Friending and unfriending: Yes, I am a culprit. I have Facebook friends I have never met in real life. But one of the great things about Facebook is connecting with those with whom you share common interests. (Plus, I have the hope of one day meeting these folks.) Yet, the etiquette lies here says Bonney, "I think it’s important to respect people’s privacy, and if they want to keep an account private for a reason, respect that."
The rules of Twitter seem more relaxed; grammar and spelling are often out the window since we are forced to produce in 140 characters or less. But here a few etiquette suggestions from Real Simple:
Following (and unfollowing): No, if someone starts following you on Twitter you are not obligated to return the gesture. But keep in mind that you’ll have a better experience if you are connected to more people: That is how online communities are built, after all. Yet Twitter seems to be the main battle ground for online fights, trolls, weird impostor accounts and Debbie Downers. Overall, it’s best to stick to the facts. If someone’s responding with an opinion that you don’t like, just ignore it. If they do nothing but respond with opinions you don’t like, you can always unfollow. So what happens if someone calls you out for unfollowing (or unfriending)? Be honest, recommends Post: “You can tell them you didn’t feel like you were really connecting online. Hopefully since they’ve asked for an explanation, they are prepared for an honest answer."
Retweets, replies, and mentions: The second way to really build conversation on Twitter is by including other people in your posts. Just broadcasting what you think and what you’re doing (if you aren’t a celebrity) won’t win you many followers. Instead, interact with the people you’re following and who are following you through retweets (posting what someone else has shared), replies (answering a question or giving an opinion on someone’s update), and mentions (tagging other users by including their Twitter names in your tweet, which makes it more likely that they’ll see it). As with anything, use restraint—you don’t want to end up spamming your connections.

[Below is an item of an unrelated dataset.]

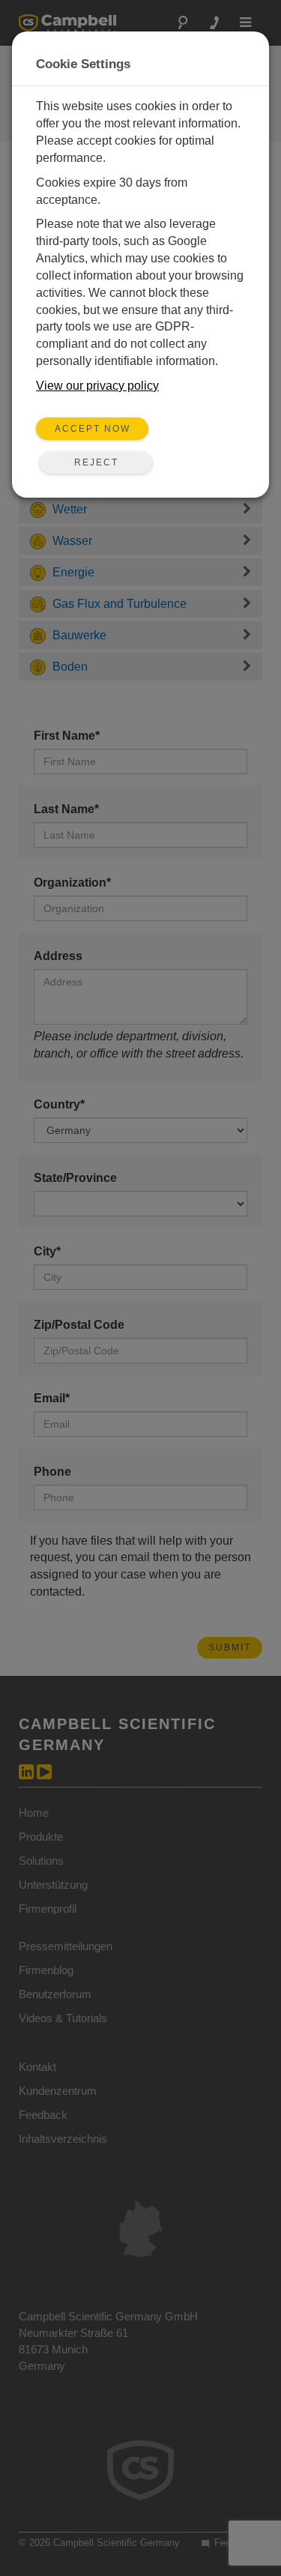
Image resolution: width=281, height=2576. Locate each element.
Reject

Lately there has been a lot of chatter/controversy about Instagram. But the bottom line is, Instagram has "vowed that users would still own their photos and nothing has changed. So here are our etiquette suggestions:
Don't be generic. How many times have we seen this shot? Instagram is a place to showcase your creativity and individuality-not your conformity.
Don't indulge in food porn. Again, generic. But, this shot is even worse. If you're about to eat a yummy meal at the office, let your stomach enjoy it, not your plethora of Instagram followers.

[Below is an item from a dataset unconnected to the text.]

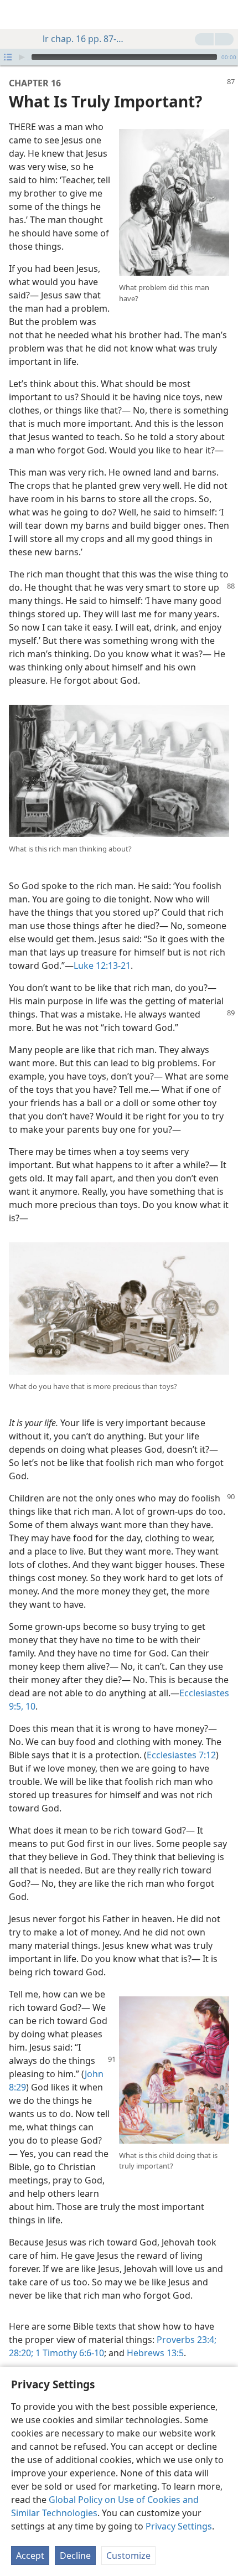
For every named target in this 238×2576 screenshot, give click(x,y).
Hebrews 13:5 (155, 2353)
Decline (75, 2555)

Don't be vein. Oh, so that's what the people behind your company are wearing in the office. No matter how much you love that new pair of shoes or blazer, have some class, and keep it in office. This personal snapshot doesn't reflect your brand's persona, so steer clear.
Don't be a tagging fool. Same rules as Facebook. Either steer clear of tagging or give your friends a heads up if you’re going to live-Instagram someone.
In the end, the best thing to remember is that social media is VERY public. Even if you’re careful, it’s best to follow the rule my mother always taught me: "Don't post anything that you wouldn’t want on the front page of the New York Times."